=== REQUIREMENT ===
Filter the material, keeping only lines with the word "Click".

=== DATASET RECORDS ===
━━━━━━━━━━━━━━━━━━━━━━━━━━━━━━

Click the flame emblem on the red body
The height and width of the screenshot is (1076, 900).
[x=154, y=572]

━━━━━━━━━━━━━━━━━━━━━━━━━━━━━━

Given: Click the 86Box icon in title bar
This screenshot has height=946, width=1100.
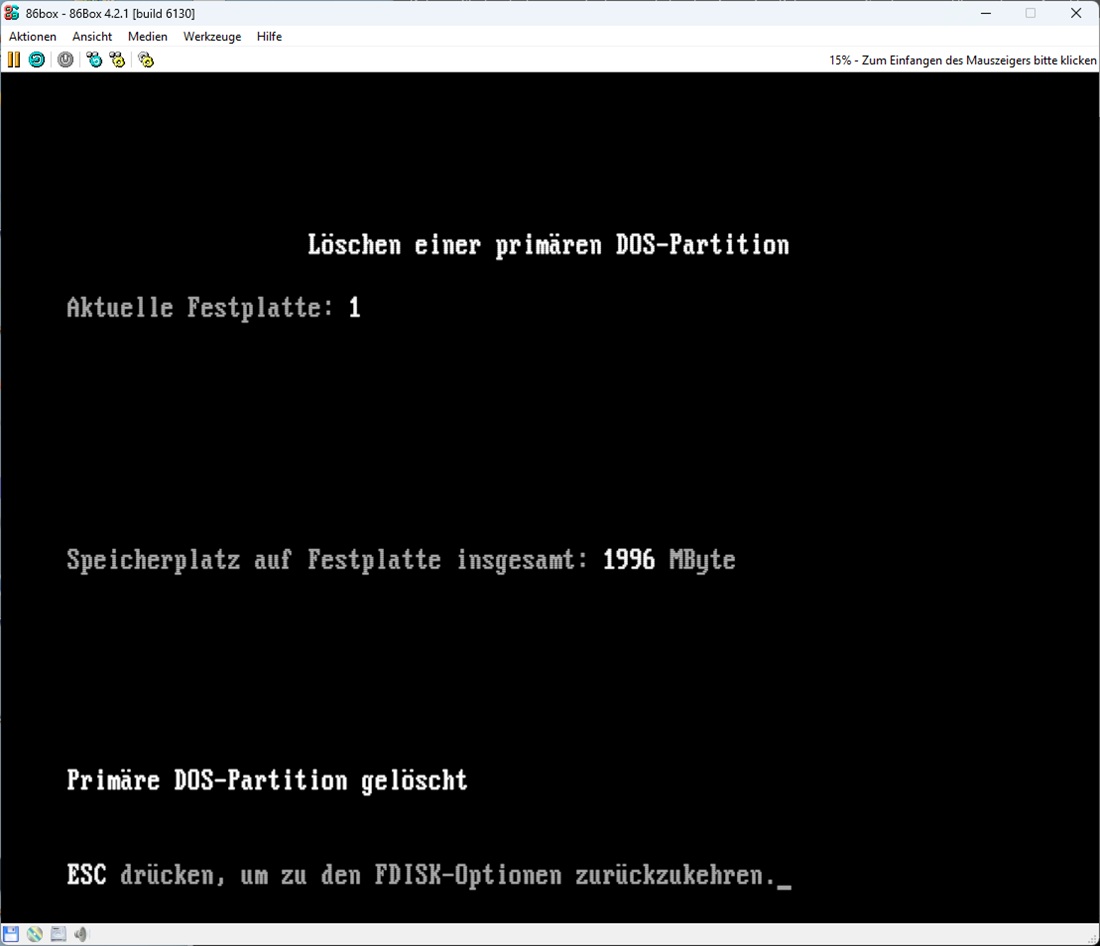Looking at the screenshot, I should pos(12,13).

━━━━━━━━━━━━━━━━━━━━━━━━━━━━━━

=== RESPONSE TO THIS EXERCISE ===
Click the flame emblem on the red body
Given: Click the 86Box icon in title bar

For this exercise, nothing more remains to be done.